- Born: 1947 Okinawa Prefecture, Japan
- Died: 15 May 2026 (aged 78)
- Citizenship: Japanese
- Education: Shizuoka University Tokyo Metropolitan University
- Awards: Okinawa Study Encouragement Prize (1994) Kinjō Chōei Award (1984) Shinmura Izuru Prize (2021)

= Shin'ichirō Tawata =

Japanese linguist (1947–2026)

Shin'ichirō Tawata (多和田 眞一郎, Tawata Shin'ichirō, 1947 – 15 May 2026) was a Japanese linguist who specialised in Japanese linguistics and historical linguistics. He was a professor emeritus at Hiroshima University.

== Life and career ==
Tawata was born in 1947 in Okinawa Prefecture, and raised in Ginowan. He graduated from the Faculty of Humanities at Shizuoka University in 1970. He then entered Tokyo Metropolitan University, where he completed his master's program in Humanities in 1972 and advanced to the doctoral program. In 1973, he studied abroad at the Korean Language Institute of Yonsei University in South Korea. He withdrew from the doctoral program at Tokyo Metropolitan University in 1978 after completing the required course credits. In 1995, he obtained a PhD (Academic) with his dissertation, Foreign Sources-Based Historical Study on the Phonetics and Phonology of the Okinawan Language.

He worked as a lecturer at the Japanese Language School for Foreign Students attached to the Tokyo University of Foreign Studies. In 1985, he became an associate professor in the Faculty of Education at Hiroshima University, and was promoted to full professor in 1990, serving within the International Student Center and the Graduate School of Education. He retired and was granted the title of professor emeritus in 2012.

Throughout his career, Tawata received several major accolades for his dialectological research.

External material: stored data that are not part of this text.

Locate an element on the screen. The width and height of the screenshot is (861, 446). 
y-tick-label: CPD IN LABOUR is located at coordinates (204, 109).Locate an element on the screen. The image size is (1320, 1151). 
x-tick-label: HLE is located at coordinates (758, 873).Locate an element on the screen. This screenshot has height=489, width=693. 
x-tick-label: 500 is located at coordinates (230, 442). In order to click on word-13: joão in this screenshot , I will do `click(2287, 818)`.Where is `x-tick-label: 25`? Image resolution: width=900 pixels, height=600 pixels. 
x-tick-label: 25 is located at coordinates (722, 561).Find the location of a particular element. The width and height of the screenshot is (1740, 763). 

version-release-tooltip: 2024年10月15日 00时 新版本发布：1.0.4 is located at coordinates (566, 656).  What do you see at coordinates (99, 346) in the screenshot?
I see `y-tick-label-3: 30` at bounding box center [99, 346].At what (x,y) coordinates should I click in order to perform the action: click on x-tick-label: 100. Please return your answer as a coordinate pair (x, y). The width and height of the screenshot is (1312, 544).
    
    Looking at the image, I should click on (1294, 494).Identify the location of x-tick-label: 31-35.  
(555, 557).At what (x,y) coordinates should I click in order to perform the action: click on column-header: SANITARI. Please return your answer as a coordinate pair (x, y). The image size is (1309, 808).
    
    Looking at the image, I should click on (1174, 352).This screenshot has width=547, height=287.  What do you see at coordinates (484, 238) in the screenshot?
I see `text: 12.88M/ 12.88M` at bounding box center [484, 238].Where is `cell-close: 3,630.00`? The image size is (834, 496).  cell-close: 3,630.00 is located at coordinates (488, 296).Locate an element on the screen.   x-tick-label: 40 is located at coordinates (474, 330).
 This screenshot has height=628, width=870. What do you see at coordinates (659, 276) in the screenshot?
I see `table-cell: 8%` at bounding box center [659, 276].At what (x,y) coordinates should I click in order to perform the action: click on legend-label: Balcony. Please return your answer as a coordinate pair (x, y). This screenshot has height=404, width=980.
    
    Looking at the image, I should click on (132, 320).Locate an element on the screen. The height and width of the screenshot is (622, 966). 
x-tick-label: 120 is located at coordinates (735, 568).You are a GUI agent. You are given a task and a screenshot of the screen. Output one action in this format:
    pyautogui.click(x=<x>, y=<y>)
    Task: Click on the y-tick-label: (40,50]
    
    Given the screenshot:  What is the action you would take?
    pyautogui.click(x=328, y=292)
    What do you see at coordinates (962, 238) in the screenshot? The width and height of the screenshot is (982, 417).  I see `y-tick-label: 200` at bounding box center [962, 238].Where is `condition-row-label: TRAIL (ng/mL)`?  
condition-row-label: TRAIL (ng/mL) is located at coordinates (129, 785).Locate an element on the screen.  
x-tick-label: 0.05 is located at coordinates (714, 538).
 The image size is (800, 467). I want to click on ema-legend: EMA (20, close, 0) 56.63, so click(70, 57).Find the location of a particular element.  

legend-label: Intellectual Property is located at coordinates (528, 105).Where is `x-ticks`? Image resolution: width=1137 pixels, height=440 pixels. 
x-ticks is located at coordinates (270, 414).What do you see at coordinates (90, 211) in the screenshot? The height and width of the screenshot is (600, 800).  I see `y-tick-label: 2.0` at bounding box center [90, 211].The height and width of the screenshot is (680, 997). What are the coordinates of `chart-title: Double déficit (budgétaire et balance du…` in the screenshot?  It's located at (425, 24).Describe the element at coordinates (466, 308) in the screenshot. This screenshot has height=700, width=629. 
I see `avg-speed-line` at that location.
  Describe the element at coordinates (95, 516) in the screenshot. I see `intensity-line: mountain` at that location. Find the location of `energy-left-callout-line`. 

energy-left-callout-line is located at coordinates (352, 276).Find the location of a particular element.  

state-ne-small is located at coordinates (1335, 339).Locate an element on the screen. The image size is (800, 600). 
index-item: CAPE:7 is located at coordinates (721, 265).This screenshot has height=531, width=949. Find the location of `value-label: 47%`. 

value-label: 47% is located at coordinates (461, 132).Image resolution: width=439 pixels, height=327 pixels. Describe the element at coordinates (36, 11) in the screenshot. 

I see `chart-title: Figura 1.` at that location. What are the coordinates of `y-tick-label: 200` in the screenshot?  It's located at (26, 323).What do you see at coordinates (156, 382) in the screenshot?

In 1984, he won the Kinjō Chōei Award from the Okinawa Cultural Association for his historical studies on Ryukyuan phonology. In 1994, he was awarded the Okinawa Study Encouragement Prize by the Okinawa Association for his research on historical Korean records related to Okinawa. In 2021, he received the prestigious Shinmura Izuru Prize for his monograph, Historical Study on the Morphological Changes of Okinawan Verbs.

Tawata died from pancreatic cancer on 15 May 2026, at the age of 78.

== Selected publications ==
- A Study of the "Ryūkyū Luzon Hyōkaeroku": Customs and Language of Ryukyu and Luzon Two Hundred Years Ago (「琉球・呂宋漂海録」の研究 二百年前の琉球・呂宋の民俗・言語), Musashino Shoin, 1994.
- A Historical Study of the Phonetics and Phonology of the Okinawan Language Centered on Foreign Materials (外国資料を中心とする沖縄語の音声・音韻に関する歴史的研究), Musashino Shoin, 1997.
- A Study of Chinese Character Materials in the Okinawan Language (沖縄語漢字資料の研究), Keisuishe, 1998.
- A Historical Study of Okinawan Phonology (沖縄語音韻の歴史的研究), Keisuisha, 2010.
- Thinking About Changes in the Okinawan Language Through Toponyms: For Example, How "Zerikaku" (Jichaku) Became "Jicchaku" (地名で考える沖縄語の移り変り 例えば、「ぜりかく」（勢理客）が「じっちゃく」になるまで), Keisuisha, 2012.
- A Historical Study on the Morphological Changes of Okinawan Verbs (沖縄語動詞形態変化の歴史的研究 武蔵野書院創業百周年記念出版), Musashino Shoin, 2019.

=== Co-authored & Edited ===
- Departure for Japanese (にほんごへのたびだち), Kindai Bungeisha, 1993.
- System and Structure of Language (言語の体系と構造), Lecture Series on Japanese Language Education Vol. 6, 3A Network, 2006.